** Your assignment **
In the material below, the lines from the one containing "Task: Enable the Hồ sơ profiling checkbox" through the one containing "Delete the 5SV3342-6GV01" are to be given again exactly, ends included, and no others.

=====

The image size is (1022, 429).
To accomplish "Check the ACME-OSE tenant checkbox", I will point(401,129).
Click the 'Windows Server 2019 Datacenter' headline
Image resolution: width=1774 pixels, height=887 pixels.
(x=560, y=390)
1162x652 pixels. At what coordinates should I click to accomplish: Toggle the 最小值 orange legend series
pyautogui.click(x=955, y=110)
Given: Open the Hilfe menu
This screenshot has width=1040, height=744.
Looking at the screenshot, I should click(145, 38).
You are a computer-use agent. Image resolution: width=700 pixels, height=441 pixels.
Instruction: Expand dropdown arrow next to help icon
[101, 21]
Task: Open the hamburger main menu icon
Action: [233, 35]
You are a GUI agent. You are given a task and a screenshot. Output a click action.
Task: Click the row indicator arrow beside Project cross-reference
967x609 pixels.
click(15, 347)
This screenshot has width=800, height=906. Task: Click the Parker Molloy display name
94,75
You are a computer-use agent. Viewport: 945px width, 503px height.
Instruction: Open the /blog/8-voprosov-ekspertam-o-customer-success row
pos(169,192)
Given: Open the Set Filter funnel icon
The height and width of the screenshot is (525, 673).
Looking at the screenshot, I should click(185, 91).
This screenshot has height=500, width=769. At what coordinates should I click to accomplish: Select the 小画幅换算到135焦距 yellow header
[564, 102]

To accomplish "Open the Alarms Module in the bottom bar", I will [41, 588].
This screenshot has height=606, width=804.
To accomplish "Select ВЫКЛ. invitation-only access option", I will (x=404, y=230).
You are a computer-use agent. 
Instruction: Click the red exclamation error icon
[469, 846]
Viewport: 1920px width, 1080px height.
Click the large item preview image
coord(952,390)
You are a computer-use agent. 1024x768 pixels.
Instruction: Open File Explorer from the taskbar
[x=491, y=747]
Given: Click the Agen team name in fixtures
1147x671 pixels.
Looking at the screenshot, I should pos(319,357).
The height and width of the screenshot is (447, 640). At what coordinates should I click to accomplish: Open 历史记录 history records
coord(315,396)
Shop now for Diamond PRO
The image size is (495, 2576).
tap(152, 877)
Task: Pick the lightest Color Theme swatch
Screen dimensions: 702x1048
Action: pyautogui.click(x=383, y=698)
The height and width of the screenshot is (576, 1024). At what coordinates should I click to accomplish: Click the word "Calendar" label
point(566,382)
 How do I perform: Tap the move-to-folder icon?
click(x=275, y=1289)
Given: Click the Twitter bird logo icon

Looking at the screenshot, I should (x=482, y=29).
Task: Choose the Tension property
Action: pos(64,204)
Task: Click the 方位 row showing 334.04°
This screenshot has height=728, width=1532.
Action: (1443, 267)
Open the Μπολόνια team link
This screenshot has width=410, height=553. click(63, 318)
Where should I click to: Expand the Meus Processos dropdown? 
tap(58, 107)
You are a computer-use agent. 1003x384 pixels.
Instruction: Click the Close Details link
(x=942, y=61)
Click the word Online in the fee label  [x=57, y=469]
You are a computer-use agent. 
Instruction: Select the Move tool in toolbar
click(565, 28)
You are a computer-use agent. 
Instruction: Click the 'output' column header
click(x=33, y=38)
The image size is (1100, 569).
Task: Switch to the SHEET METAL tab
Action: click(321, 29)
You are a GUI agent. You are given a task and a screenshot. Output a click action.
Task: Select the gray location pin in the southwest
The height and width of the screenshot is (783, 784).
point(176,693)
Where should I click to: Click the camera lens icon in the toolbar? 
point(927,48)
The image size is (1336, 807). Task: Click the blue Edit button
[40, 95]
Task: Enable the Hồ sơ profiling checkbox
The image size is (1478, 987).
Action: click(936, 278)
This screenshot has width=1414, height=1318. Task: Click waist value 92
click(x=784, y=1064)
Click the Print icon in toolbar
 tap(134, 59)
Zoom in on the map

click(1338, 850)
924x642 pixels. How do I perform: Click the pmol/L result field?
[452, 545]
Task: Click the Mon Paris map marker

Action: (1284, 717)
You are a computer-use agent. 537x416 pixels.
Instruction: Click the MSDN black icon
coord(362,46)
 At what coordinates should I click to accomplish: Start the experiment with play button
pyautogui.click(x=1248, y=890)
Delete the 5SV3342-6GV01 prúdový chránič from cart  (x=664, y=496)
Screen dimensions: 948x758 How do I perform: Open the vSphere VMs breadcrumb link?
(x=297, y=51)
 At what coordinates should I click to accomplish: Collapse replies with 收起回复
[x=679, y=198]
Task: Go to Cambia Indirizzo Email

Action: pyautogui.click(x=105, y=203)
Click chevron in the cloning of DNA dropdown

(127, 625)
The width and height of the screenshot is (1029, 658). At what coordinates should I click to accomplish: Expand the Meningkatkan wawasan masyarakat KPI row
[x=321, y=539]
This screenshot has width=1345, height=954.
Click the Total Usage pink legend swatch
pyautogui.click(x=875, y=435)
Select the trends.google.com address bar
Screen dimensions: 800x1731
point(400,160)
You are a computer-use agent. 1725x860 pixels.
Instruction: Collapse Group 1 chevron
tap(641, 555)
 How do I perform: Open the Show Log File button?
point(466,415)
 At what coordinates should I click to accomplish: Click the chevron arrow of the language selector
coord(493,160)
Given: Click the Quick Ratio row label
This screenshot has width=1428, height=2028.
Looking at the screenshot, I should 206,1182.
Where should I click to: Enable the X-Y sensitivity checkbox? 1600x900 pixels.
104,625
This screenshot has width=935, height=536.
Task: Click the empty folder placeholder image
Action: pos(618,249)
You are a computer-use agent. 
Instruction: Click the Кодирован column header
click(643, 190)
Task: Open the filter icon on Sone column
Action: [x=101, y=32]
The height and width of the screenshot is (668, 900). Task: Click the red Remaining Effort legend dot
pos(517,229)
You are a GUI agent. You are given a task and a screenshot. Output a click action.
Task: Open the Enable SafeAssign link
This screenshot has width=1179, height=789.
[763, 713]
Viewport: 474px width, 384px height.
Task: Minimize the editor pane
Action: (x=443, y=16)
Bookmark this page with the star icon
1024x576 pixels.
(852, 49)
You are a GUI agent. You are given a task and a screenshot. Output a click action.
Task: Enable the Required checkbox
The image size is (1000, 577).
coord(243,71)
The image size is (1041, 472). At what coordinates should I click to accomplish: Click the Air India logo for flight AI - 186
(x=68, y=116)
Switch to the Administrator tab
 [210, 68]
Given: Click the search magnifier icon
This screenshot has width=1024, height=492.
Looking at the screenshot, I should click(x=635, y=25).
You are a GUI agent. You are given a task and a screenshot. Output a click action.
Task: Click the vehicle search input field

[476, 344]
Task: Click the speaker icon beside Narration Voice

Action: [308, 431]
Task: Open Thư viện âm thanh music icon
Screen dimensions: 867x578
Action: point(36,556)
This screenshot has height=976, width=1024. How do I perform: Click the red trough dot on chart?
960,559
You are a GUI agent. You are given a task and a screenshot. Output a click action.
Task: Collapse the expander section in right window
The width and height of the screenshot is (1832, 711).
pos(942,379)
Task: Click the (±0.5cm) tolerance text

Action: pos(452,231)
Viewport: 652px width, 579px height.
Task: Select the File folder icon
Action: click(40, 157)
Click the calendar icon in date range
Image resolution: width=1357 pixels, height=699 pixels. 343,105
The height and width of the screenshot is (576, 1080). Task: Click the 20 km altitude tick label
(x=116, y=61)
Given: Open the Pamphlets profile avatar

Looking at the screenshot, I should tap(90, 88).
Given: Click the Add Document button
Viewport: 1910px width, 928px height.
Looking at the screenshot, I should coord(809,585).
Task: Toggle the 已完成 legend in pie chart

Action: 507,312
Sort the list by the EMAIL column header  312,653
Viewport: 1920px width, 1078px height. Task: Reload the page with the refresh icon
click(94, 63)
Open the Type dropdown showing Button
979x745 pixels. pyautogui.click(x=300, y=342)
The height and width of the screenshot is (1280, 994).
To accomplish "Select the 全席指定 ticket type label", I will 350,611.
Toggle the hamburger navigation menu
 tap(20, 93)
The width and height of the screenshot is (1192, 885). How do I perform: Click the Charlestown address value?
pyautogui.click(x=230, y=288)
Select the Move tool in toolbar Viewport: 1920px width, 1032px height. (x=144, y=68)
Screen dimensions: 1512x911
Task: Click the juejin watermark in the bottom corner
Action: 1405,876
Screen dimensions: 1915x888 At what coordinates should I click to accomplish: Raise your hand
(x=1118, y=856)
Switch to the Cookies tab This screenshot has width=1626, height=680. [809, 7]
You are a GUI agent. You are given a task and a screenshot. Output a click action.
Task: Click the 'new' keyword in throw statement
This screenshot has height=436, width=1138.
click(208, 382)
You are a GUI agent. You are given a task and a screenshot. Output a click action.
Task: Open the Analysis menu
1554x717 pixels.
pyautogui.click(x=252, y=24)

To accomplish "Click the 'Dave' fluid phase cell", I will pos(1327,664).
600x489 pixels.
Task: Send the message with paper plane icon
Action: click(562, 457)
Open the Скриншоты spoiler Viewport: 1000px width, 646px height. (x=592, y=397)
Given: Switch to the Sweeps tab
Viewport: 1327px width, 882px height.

=====

** The answer **
Task: Enable the Hồ sơ profiling checkbox
The image size is (1478, 987).
Action: click(936, 278)
This screenshot has width=1414, height=1318. Task: Click waist value 92
click(x=784, y=1064)
Click the Print icon in toolbar
 tap(134, 59)
Zoom in on the map

click(1338, 850)
924x642 pixels. How do I perform: Click the pmol/L result field?
[452, 545]
Task: Click the Mon Paris map marker

Action: (1284, 717)
You are a computer-use agent. 537x416 pixels.
Instruction: Click the MSDN black icon
coord(362,46)
 At what coordinates should I click to accomplish: Start the experiment with play button
pyautogui.click(x=1248, y=890)
Delete the 5SV3342-6GV01 prúdový chránič from cart  (x=664, y=496)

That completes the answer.